Hubo una vez, hace mucho tiempo, un muro. Un muro que impedía la libre circulación y contra el cual se estrellaban, por uno de sus lados, las esperanzas de libertad de mucha gente (libertad, esa palabra tan dúctil y manipulable), gente que en la mayor parte de los casos interpretaba como libertad la libertad de ir a una tienda y comprarse unos tejanos de marca o la libertad de vivir en un blanca casita en un alegre suburbio; y por el otro lado, las ansias de negocio de las potencias occidentales. Aquel muro se derribó, y fue un día de fiesta grande, de luminosos augurios.
Después hubo otro muro. Éste, por el contrario, fue sancionado por las mismas potencias occidentales que abominaban del otro y promovieron su hundimiento y, más aún que el primero, fue construido con sangre. Ese muro aún sigue en pie, y no habrá fiesta grande ni luminosos augurios, al menos en el futuro a medio plazo y al menos si no hacemos algo al respecto, excepto para que los que lo alzaron y los que lo disfrutan.

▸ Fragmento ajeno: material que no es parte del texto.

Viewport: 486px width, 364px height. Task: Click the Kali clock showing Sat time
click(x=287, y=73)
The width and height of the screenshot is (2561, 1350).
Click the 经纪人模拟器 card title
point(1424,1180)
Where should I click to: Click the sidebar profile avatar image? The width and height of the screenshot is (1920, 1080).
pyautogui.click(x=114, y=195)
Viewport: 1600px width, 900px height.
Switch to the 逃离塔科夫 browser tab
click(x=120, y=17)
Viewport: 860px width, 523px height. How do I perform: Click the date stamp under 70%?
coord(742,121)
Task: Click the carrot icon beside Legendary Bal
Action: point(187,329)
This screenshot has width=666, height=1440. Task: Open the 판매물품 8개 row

Más tarde, han habido otros muros: algunos han sido físicos, otros virtuales. Algunos han limitado la libre circulación de personas, y otros han estado fundados en el miedo, en el odio, en la soberbia, en el fanatismo, en las bombas. Esos muros siguen construyéndose, de una manera imparable, y pronto Europa y Oriente se verán infectadas de ellos, colonizadas por ellos, y entonces nos quejaremos, lloraremos, extenderemos nuestras manos al cielo, y nos querremos reconocer que hemos sido nosotros los que hemos ayudado a construirlos, los que hemos puesto, sucesivamente, otro ladrilllo más, a veces con nuestros votos.
Y por cierto: creo que ya sabéis que la famosa libertad en nombre de la cual fue derribado el primero de los muros protagonistas de este post no trajo tejanos de marca ni casitas blancas, sino absolutamente lo contrario.